The cold gas produced in the evaporator mixes with that from the expansion valve and passes to the inlet of the compressor where the whole process is repeated. Thus the primary refrigerant is recycled. Since the main duty of the refrigeration system is to create cooling in the expansion/evaporator section, the cold gas is kept as cold as possible as it passes to the compressor.

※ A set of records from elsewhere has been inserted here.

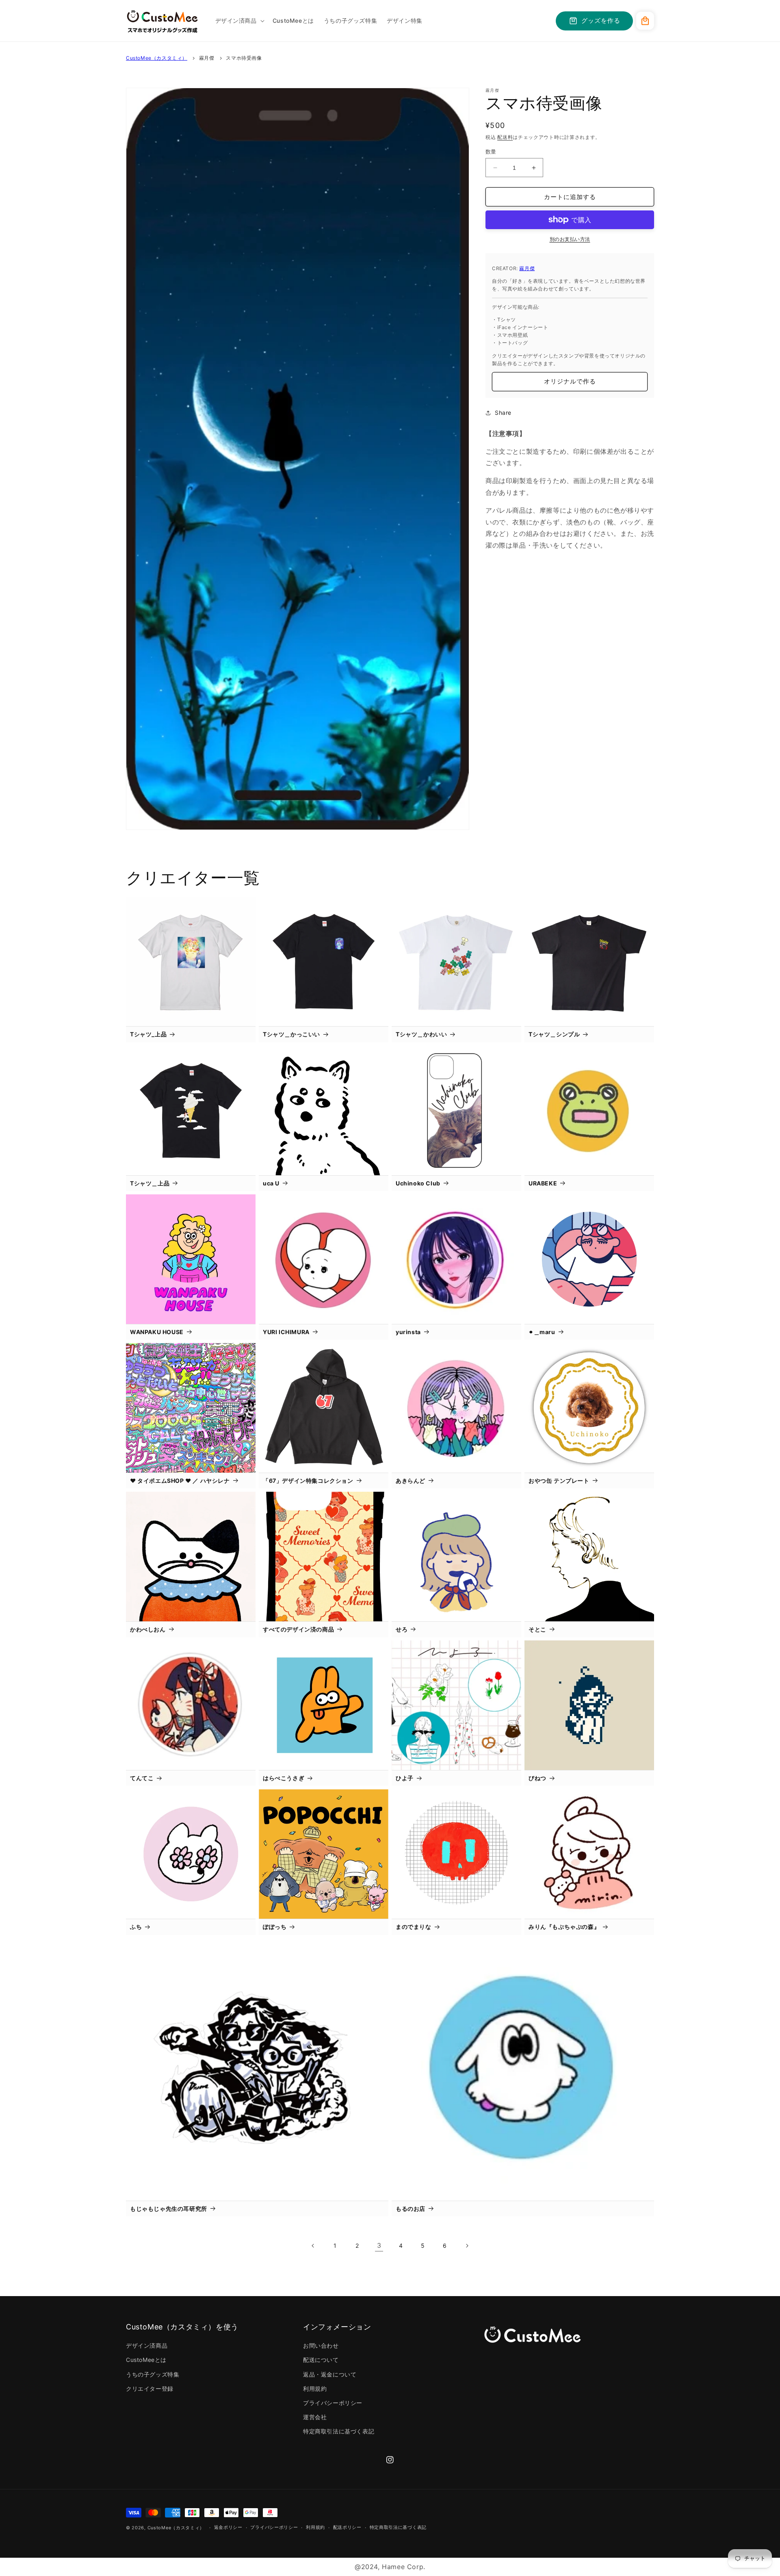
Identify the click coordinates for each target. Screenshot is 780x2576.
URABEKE (543, 1183)
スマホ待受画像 (244, 58)
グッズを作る (600, 20)
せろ (401, 1629)
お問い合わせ (321, 2345)
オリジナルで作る (570, 381)
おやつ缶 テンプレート (559, 1480)
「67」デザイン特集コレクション (308, 1480)
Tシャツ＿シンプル (554, 1034)
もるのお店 (410, 2208)
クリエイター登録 (149, 2388)
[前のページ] (313, 2246)
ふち (136, 1926)
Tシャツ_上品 (148, 1034)
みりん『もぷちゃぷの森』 (564, 1926)
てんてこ (142, 1777)
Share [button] (503, 412)
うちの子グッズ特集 (152, 2374)
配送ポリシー (347, 2527)
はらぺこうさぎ (283, 1777)
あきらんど (410, 1480)
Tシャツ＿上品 (149, 1183)
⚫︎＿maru (542, 1331)
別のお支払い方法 (570, 239)
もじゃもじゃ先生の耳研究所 (168, 2208)
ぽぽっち (274, 1926)
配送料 (505, 137)
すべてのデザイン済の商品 (298, 1629)
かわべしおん (148, 1629)
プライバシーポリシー (332, 2402)
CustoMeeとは (146, 2359)
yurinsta (408, 1331)
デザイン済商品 (146, 2345)
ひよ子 (405, 1777)
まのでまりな (413, 1926)
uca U (271, 1183)
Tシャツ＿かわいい (421, 1034)
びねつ (537, 1777)
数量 (490, 151)
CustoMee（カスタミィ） (156, 58)
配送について (321, 2359)
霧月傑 (206, 58)
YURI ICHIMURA (286, 1331)
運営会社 (315, 2417)
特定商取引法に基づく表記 (338, 2431)
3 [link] (379, 2245)
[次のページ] (467, 2246)
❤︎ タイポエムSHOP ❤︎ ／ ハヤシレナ (180, 1480)
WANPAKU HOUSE (157, 1331)
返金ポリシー (228, 2527)
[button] (239, 20)
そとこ (537, 1629)
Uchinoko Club (418, 1183)
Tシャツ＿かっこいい (291, 1034)
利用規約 (315, 2388)
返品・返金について (329, 2374)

As it is at a temperature below that of its surroundings, the pipe-work is usually lagged to prevent loss of the cold by the addition of heat from a part of the surroundings that does not require cooling. It is also usual to lag all parts of the expansion/evaporator section that are exposed to higher temperature material that does not require cooling. For example, a domestic fridge has lagging in the sides, top and bottom to keep the whole of the fridge from gaining heat from the kitchen, but the icebox is not lagged allowing the 'cold' to spread from the box through to all internal parts of the fridge.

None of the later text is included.